NPR’s State Impact featured Gulf Coast Green Energy under Energy and Environment Report for Texas
There are thousands of oil & gas wells in Texas that tap into the earth’s supply of hot water, some of it a boiling hot 250 F. There are modern, high tech steam engines that could use the water to make electricity. There was a federally-funded experimental power plant that proved the technology could work in Texas.
Yet, geothermal power has gotten a cold shoulder in the state.
“They made (the power plant) work, they proved it was successful, and then they dismantled it because they didn’t have funding to keep the project going,” said Maria Richards, a researcher at Southern Methodist University’s Geothermal Laboratory.

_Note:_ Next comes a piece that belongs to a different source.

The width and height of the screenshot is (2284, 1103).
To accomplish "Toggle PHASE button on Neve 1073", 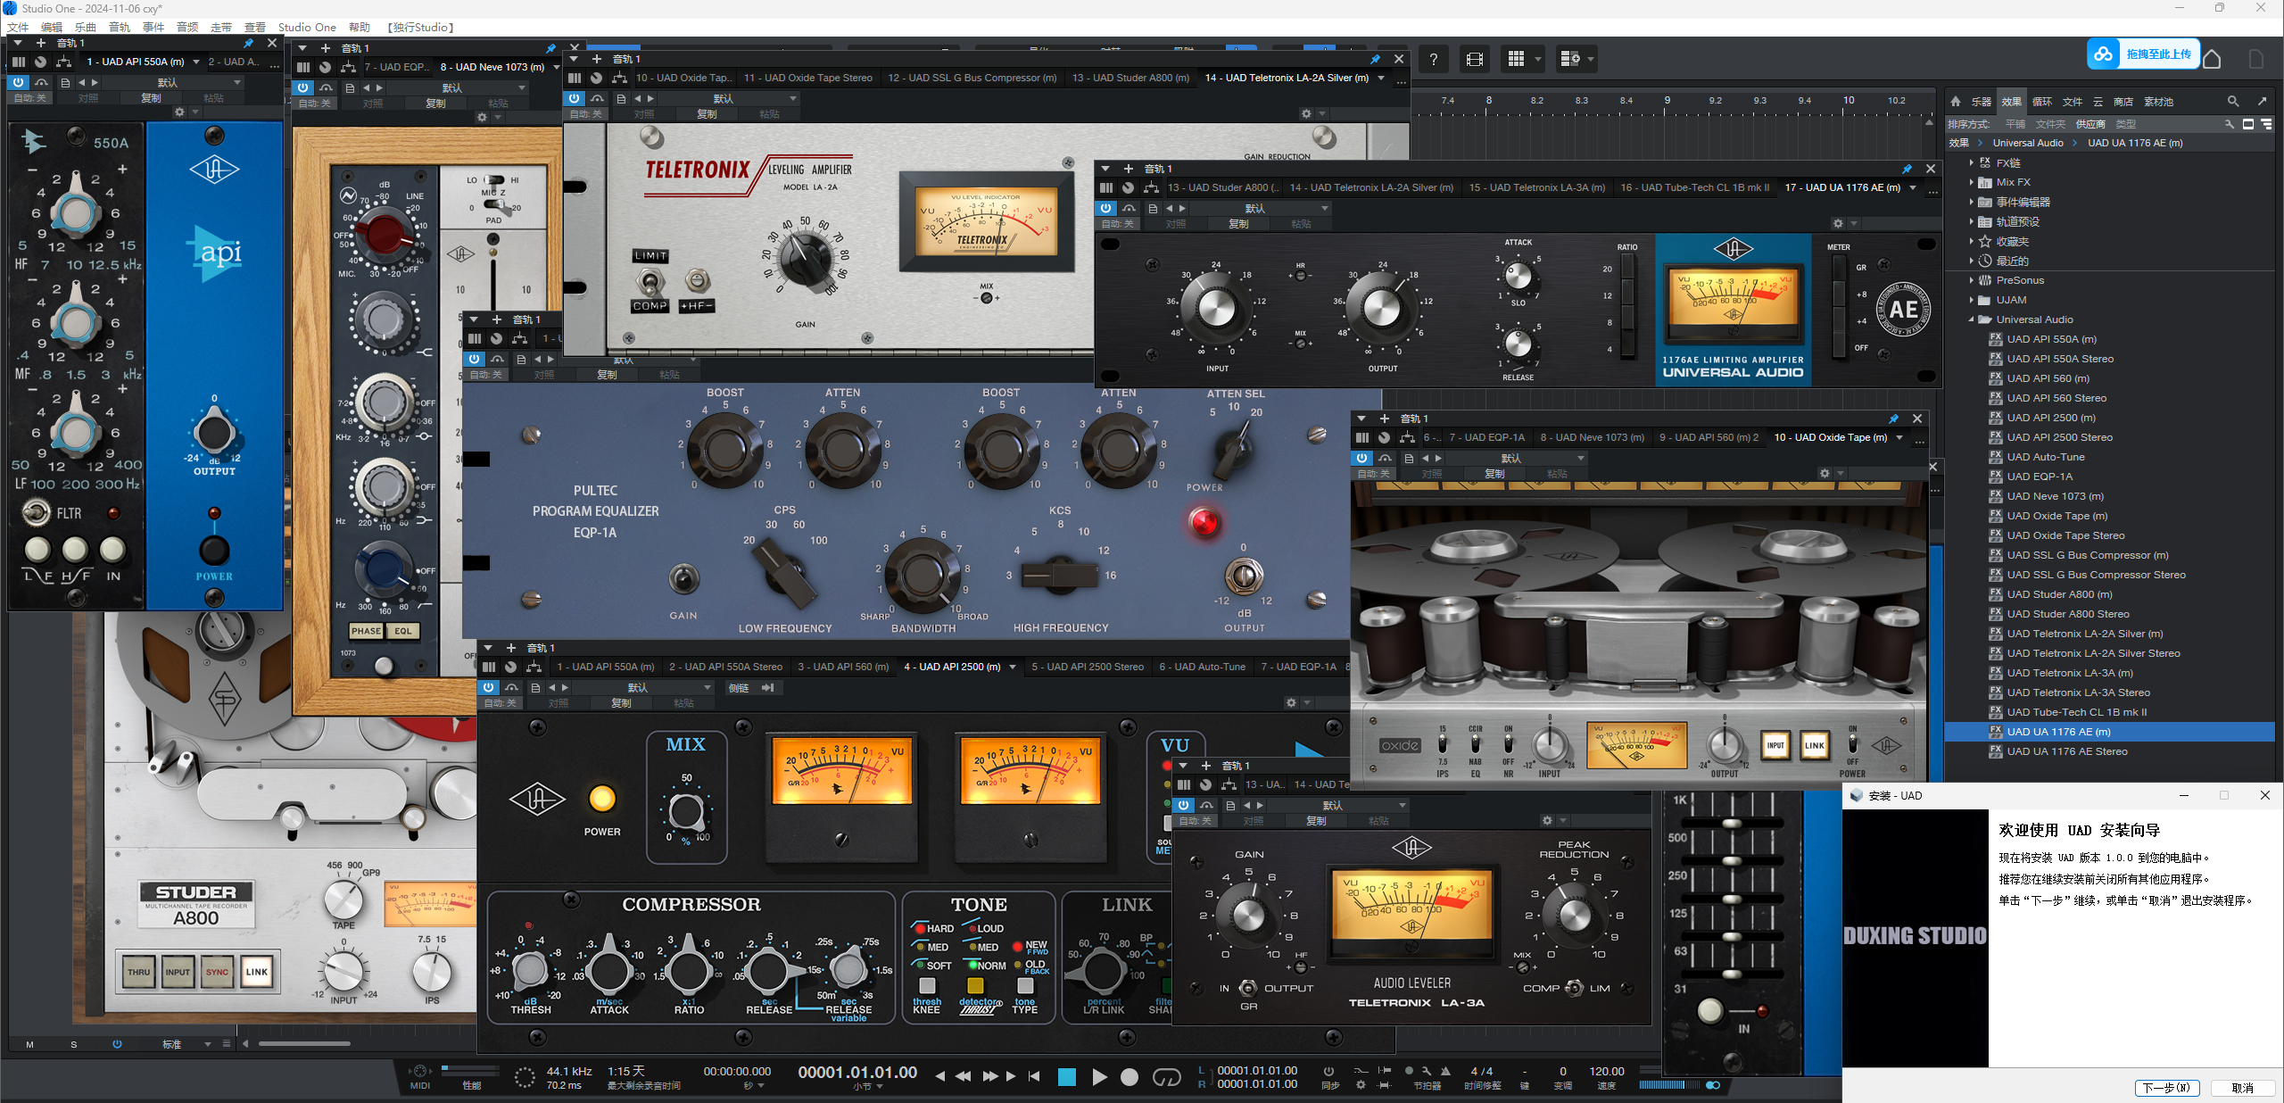I will click(366, 631).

“The market I think is huge for this because the fact is, there are over 800,000 oil & gas wells in the United States. And there’s three million gallons per minute of hot water just in the top eight states,” said Loy Sneary, CEO of Gulf Coast Green Energy.
Sneary’s company has developed semi-truck-sized geothermal power plants that he said could provide electricity at drill and production sites. For example, in the Eagle Ford Shale region of South Texas where drilling is surging and where hot water is plentiful.
“The utilities are strapped and they’re stressed to be able to get enough power out to the oil & gas fields. With this equipment, power can be generated on-site,” said Sneary.